[Saved data entries]

┏━━

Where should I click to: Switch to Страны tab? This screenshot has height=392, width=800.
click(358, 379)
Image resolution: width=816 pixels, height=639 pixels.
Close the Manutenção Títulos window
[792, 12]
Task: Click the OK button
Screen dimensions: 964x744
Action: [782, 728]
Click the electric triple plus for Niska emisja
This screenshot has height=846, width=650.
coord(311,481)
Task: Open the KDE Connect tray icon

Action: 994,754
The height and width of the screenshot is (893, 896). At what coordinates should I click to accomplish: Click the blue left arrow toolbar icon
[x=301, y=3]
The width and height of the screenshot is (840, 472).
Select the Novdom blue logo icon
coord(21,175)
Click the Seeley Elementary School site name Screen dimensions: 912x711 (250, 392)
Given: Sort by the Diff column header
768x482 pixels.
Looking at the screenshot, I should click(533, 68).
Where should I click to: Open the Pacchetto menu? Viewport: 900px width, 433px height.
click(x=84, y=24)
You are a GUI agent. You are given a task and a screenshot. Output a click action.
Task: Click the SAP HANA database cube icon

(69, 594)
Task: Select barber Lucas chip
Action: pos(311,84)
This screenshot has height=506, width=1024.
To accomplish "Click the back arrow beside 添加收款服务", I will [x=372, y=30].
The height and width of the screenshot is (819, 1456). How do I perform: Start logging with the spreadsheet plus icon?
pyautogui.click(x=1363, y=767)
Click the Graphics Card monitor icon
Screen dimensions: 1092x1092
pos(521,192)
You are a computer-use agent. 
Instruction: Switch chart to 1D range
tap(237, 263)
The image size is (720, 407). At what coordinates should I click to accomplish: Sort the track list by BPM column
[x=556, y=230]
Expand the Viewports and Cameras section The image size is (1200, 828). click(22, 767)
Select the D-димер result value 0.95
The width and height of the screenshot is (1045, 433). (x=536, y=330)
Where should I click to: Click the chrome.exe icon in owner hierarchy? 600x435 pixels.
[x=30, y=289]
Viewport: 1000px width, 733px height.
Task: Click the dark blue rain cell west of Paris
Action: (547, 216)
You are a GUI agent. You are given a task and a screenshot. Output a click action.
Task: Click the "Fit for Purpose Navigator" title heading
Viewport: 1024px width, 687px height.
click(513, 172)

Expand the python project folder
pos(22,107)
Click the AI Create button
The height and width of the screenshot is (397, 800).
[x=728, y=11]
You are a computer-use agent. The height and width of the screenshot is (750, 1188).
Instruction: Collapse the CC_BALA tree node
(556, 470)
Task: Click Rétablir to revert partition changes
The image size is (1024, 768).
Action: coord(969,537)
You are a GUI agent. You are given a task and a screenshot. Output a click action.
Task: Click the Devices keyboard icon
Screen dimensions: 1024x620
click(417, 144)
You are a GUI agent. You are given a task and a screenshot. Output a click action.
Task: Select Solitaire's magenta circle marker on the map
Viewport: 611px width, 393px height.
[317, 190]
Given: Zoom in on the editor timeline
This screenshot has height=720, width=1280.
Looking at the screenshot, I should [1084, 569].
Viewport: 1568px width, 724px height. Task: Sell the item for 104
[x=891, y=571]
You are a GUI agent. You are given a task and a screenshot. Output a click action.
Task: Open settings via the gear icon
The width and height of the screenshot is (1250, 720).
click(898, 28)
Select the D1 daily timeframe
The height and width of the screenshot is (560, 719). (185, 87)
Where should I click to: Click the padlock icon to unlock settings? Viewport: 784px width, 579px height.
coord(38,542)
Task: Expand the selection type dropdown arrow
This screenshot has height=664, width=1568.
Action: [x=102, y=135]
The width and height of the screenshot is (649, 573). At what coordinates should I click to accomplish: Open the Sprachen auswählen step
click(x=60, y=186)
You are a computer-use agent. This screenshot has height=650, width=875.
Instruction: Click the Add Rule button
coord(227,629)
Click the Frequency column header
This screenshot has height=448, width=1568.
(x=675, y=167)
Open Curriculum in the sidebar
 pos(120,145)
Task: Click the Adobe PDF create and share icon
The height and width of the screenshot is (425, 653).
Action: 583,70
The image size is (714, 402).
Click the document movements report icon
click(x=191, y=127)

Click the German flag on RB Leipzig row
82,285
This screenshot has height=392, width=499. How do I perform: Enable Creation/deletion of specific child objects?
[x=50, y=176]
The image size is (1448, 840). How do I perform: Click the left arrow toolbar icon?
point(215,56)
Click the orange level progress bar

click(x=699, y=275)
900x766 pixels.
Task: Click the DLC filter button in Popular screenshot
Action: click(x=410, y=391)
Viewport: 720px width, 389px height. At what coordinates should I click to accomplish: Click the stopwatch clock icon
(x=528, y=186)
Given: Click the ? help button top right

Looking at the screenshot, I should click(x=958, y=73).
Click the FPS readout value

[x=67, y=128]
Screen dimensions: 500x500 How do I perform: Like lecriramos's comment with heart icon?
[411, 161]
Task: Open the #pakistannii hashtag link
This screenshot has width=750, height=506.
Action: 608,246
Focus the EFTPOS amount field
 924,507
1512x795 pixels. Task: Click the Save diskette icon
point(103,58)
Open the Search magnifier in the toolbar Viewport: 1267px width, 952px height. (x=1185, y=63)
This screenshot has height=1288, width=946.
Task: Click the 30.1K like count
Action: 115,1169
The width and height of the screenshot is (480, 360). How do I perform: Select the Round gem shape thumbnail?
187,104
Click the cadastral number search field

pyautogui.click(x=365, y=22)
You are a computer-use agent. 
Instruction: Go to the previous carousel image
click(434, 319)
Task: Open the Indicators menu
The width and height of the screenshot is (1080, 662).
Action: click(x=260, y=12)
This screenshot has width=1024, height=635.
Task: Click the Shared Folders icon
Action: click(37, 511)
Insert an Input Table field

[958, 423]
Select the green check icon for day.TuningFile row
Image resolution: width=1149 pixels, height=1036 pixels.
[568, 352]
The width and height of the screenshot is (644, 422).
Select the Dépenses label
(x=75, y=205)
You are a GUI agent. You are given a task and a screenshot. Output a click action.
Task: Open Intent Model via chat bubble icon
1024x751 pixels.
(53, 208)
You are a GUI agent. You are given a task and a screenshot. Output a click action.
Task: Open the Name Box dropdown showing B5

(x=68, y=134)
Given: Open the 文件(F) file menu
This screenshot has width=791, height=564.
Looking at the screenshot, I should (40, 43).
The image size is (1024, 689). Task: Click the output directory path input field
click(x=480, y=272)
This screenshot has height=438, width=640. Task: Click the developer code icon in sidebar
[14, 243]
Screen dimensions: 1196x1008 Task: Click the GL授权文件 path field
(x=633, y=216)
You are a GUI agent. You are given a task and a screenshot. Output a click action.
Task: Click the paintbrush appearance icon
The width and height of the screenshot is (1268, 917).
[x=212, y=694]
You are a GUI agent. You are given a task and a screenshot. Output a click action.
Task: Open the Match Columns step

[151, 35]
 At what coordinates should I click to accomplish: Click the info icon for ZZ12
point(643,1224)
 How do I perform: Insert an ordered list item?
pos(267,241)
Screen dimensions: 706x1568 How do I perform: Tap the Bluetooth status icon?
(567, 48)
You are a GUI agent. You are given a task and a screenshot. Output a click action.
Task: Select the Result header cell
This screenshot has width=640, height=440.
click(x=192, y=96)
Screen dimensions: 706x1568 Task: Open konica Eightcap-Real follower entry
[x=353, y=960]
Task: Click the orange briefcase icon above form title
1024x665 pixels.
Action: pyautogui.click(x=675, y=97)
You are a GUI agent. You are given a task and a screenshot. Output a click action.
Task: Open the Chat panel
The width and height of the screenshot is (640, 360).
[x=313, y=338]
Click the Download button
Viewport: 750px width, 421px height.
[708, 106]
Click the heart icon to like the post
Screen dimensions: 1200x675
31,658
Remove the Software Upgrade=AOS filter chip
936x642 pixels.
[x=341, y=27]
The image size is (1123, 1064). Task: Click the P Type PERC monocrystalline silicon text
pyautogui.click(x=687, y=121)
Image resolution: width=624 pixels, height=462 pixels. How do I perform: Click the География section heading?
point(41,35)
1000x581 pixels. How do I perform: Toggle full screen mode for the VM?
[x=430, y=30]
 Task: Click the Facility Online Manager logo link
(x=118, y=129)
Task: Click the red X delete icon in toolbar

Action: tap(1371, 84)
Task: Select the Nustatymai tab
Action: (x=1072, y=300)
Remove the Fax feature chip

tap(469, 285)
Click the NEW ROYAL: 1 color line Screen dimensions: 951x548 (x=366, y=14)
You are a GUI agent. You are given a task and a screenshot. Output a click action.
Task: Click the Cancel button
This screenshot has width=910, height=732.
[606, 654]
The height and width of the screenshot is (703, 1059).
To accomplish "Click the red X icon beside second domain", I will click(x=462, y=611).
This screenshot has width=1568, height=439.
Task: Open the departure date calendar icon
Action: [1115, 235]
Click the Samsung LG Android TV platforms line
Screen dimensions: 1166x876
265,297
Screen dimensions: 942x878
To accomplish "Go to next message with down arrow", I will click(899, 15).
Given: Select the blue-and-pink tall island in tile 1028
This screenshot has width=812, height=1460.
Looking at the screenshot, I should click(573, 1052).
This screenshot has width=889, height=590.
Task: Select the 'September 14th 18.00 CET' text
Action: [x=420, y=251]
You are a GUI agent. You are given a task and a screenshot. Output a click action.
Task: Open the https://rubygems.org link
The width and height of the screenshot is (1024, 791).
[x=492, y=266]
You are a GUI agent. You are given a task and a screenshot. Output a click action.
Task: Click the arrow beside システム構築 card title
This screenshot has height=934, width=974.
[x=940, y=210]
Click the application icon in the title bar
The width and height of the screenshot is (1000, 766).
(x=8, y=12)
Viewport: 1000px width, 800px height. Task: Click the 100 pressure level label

┗━━

### What you have to do
Give the number of lines above that include "computer". Write nothing else.

### Written answer
4